于是,他眼巴巴的望着靠近的人,眼睫眨动了两下。
江席玉低头冷冷俯下身,伸手过去。
柏珵瓷闻到他身上熟悉的气味,喉结滚动了下,微不可见地仰了仰头。
他想亲……
江席玉却是一把揪住了他的衣领,不解风情,堪称嫌弃地开口:“你他妈把鼻血滴我床上试试?”
“……”
在江席玉杀人的目光下,柏珵瓷只好默默吸了下鼻子。
江席玉拽着他起身去了浴室,让他把鼻血弄干净。
柏珵瓷不太会弄,在浴室里弄了挺长一段时间才出来。
出来后,江席玉扔了个面包给他。
一肚子的火虽然因为鼻血这个插曲而发作不起来,但江席玉也不想给他这种赖皮糖一样的行为好脸色。
于是,他语气很差的说:“吃!吃完滚回你车上去睡,明天一早,你麻溜给我滚。”
柏珵瓷接住面包,没有作声。
他只是看着江席玉,眼神交汇片刻,想了想低下头说:“好。”
江席玉见他这么爽快的答应,都有些意外了。
柏珵瓷又商量着开口:“不过,可不可以今晚不要让我睡车上?”
江席玉能不知道他那点想法,一点余地没给的咀嚼:“不行。”
柏珵瓷垂下眼,安静片刻,问:“真的不行吗?”
江席玉给了他一个反问的眼神。
你说呢?
柏珵瓷微微叹了口气,拿着面包走到江席玉面前。
江席玉坐在床上,没什么表情地看着他,刚想问他还要干什么。
柏珵瓷就弯下腰,很快地亲了下他的脸颊。
江席玉的脸还没来得及黑,柏珵瓷就十分有眼色的转身离开。
许久,隔着房门,江席玉就听见柏珵瓷在外面喊:“老公,晚安。”
“……”
江席玉立马拿起旁边的枕头扔了过去。
“滚!”
他妈的,大晚上喊这么大声!
*
第二天清早,太阳刚出来,村里就已经有老人起床了。
二叔一般都这个时候起来,刚打开家里大门,正打算去喂喂院子里养的鸡,结果却意外发现了另一道早起的身影。
那身影很是高挑,背对着他站在房门口一动不动的。
二叔想也没想就笑着问了句:“怎么起这么早啊,席玉?”
柏珵瓷闻言微怔,然后缓缓转过身。
二叔看见他时,脸上的笑当即就僵在了脸上。
柏珵瓷只打量了一眼,就想起了江矜雅说过的,知道这个中年男人就是江席玉的二叔,所以他也很有礼貌地回了句:“二叔好。”

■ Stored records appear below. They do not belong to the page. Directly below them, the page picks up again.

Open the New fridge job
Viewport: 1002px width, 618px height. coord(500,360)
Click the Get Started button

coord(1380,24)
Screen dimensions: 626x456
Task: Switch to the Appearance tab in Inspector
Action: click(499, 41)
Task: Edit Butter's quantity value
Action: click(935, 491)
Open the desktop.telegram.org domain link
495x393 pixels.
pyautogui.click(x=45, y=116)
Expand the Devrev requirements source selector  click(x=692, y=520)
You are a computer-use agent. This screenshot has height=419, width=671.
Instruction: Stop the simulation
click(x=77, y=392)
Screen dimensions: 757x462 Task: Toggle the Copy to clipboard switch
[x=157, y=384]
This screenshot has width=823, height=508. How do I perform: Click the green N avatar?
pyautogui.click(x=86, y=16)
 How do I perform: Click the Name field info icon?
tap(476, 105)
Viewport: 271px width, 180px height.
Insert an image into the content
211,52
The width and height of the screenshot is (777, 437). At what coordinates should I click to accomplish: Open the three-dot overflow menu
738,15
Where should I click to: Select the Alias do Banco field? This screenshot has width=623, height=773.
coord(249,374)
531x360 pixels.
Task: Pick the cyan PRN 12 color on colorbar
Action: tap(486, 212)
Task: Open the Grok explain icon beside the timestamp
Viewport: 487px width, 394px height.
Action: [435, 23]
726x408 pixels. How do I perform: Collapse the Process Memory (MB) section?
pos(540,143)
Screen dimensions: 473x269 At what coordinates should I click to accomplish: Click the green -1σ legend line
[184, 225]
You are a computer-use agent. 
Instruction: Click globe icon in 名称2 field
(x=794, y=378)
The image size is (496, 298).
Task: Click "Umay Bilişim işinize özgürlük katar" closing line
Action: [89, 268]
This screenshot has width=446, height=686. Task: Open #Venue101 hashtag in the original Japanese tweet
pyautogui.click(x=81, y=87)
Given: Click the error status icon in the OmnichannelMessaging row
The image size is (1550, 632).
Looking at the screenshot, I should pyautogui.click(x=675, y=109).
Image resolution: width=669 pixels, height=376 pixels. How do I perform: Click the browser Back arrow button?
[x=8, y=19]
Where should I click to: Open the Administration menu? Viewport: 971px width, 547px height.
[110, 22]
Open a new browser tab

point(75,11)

面对这完全陌生的,且截然不同的脸,二叔还以为是自己起的太早眼花了。
他用力的眨了两下眼睛,才重新看向柏珵瓷。
许久,他才问:“你谁啊?”
柏珵瓷听见他问了,就面不改色地微笑了下,回答说:“我是江席玉的男朋友。”
二叔:“……”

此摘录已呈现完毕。